- Shortstop
- Born: May 27, 1977 (age 49) Queens, New York, U.S.
- Batted: LeftThrew: Right

MLB debut
- March 31, 1998, for the Chicago White Sox

Last MLB appearance
- August 9, 2002, for the Kansas City Royals

MLB statistics
- Batting average: .274
- Home runs: 7
- Runs batted in: 90
- Stats at Baseball Reference

Teams
- Chicago White Sox (1998–1999); Kansas City Royals (2002);

= Mike Caruso (baseball) =

American baseball player (born 1977)

Michael John Caruso (born May 27, 1977) is an American former Major League Baseball shortstop who played for the Chicago White Sox and Kansas City Royals.

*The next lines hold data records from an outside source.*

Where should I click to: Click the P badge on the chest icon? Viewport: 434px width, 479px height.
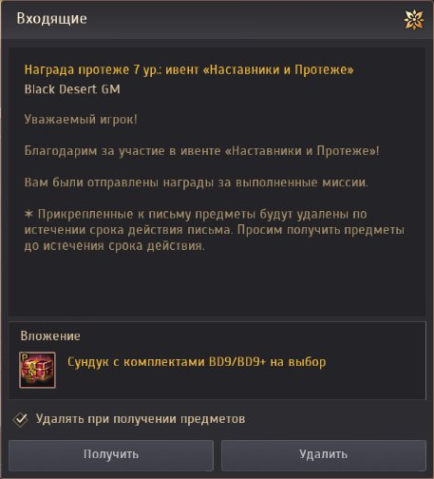click(x=24, y=357)
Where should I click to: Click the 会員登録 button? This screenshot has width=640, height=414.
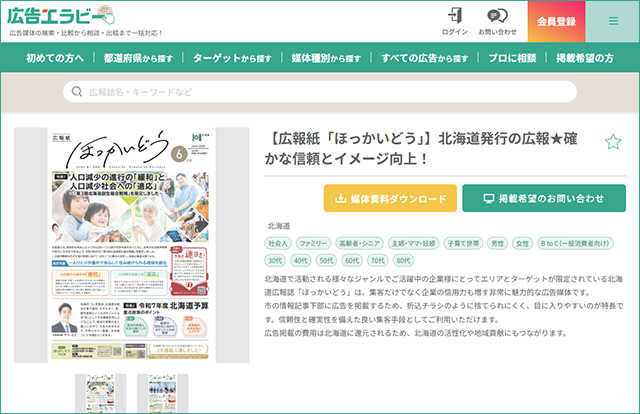557,20
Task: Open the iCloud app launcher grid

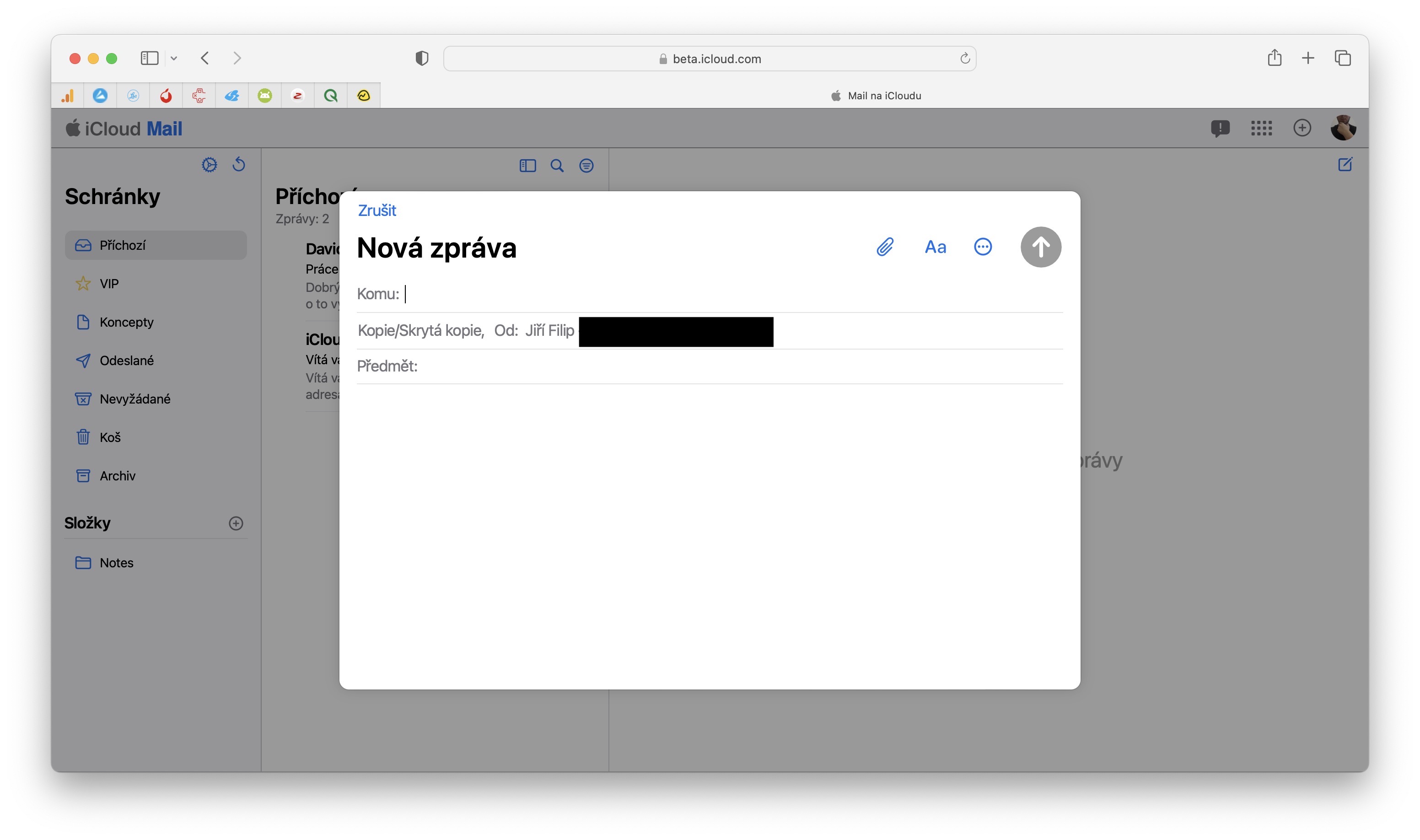Action: pos(1261,129)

Caruso was a prospect for the San Francisco Giants drafted out of Marjory Stoneman Douglas High School in Parkland, Florida in 1996. During the season, Caruso was one of six prospects (along with Keith Foulke, Bob Howry, Lorenzo Barceló, Ken Vining, and Brian Manning) traded to the White Sox in exchange for Wilson Álvarez, Danny Darwin, and Roberto Hernández in what became known as the White Flag Trade.

In 1998, Caruso was called up by the White Sox at the age of 20 to become their everyday starting shortstop. He finished third in the Major League Baseball Rookie of the Year Award balloting. However, his career in Chicago only lasted two years. He reemerged back into the Major Leagues in 2002 with the Royals, but only played in 12 games.

After two years out of the game, Caruso began a comeback attempt. He played the 2007 season for the South Georgia Peanuts of the independent South Coast League. However, the South Coast League only lasted one season before suspending operations. He then played for the Joliet JackHammers.